Didn't bother reading after that. I deeply respect you have the self-awareness to notice and spare us, that's rare. But it also means we all have to have conversations purely on your terms, and because its async, the rules constantly change post-hoc.

And that's on top of the post-hoc motte / bailey instances, of which we have multiple. I was stunned (stunned!!) by the attempted retcon of the app claim once there were numbers.

Anyways, all your bete noirs aside, all your Red Team vs. Blue Team signalling aside, using LMArena alone as a benchmark is a bad idea.

The conversation is certainly not on "my terms" as I didn't write the guidelines (nor do they benefit me more than anyone else). If you are genuinely concerned with the conversation, please flag it and/or email hn@ycombinator.com and they will (genuinely) handle it appropriately. Otherwise there is not much else which can be said around this here.

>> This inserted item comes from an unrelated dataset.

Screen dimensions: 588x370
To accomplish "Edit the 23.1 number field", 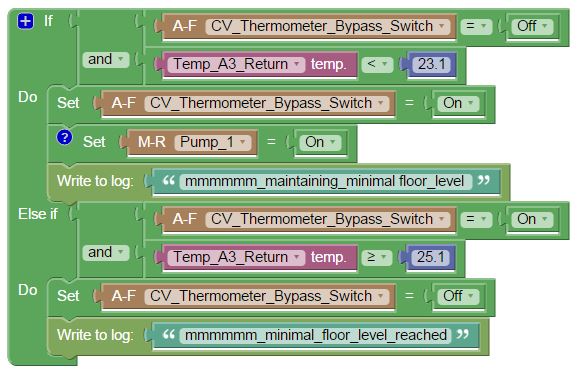I will (431, 64).
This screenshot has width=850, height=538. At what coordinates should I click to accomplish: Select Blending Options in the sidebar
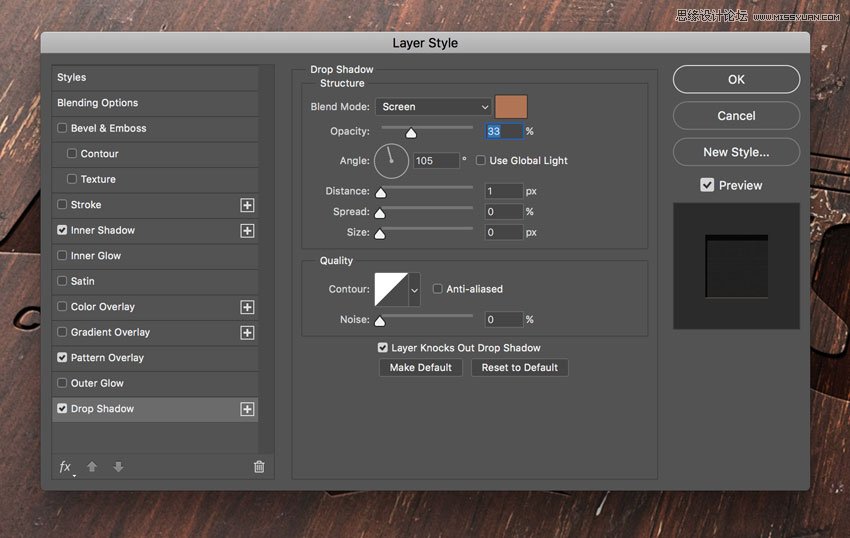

If not, continuing to have a conversation can only happen if we want to discuss the recent growth rate of AI and take the time to read what each other write. Similarly, async conversation can be as clear and consistent as we want it to be - we just have to take the time to ask for clarification before writing a response on something we feel could be a movable understanding. Nothing is meant to be unclear as a "gotcha" and I'll always be glad to clarify before moving on.

I also agree nobody should rely solely on LM Arena for benchmarks, which is not what starting a conversation by using it in an example was meant to imply we need to do. I'd love to continue chatting more about other benchmarks and how you see Tao's comments, as you seem to have walked away from reading them with a very different understanding than I did.